No son asistentes, ni agentes, ni comprometidos con algunos como voluntarios, son gente anónima que trabaja a puro corazón, asistiendo a desvalidos, gente en la calle, aquellas que se encuentran poblando la plaza.

Si, en las plazas. No son vagos, son desamparados, que allí tienen un banco, agua y quizás un baño.

Estas personas a las que llamaremos “corazón en acción”, se toman la responsabilidad de llevarles alimento y abrigo.
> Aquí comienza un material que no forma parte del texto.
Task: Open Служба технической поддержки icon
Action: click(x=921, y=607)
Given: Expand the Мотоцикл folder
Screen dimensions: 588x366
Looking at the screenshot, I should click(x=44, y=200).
Estas personas que hacen empatía con quienes no tienen un vínculo, un referente, a estas personas de la que no se las ve o no se las mira.

Ellos, a los que llamaremos corazones anónimos, apartan porciones, les facilitan un dato, les dan una palabra de aliento, una sonrisa.

Sólo contaremos una anécdota. Una de estas señoras salió a hacer un trámite a la farmacia, y al ver a ese hombre sentado con la mirada a lo lejos, con su ropa ajada, y un rostro descolorido, y con su brazos cansados a ambos lados de un cuerpo casi vencido, ella se acercó, y entregó una prolija bandejita envuelta y un barbijo para que lo use. El hombre mayor le pregunto: ¿Todo esto es para mí? Sus ojos se llenaron de lágrimas.

No son aglomeraciones de gente, pero son un número importante que toma como refugio  las plazas. Quedó flotando una pregunta: ¿sabe dónde hay un comedor?

Corazón anónimo le respondió: “Averiguo”.

Ellos aman al otro, al prójimo, al próximo, como a sí mismos.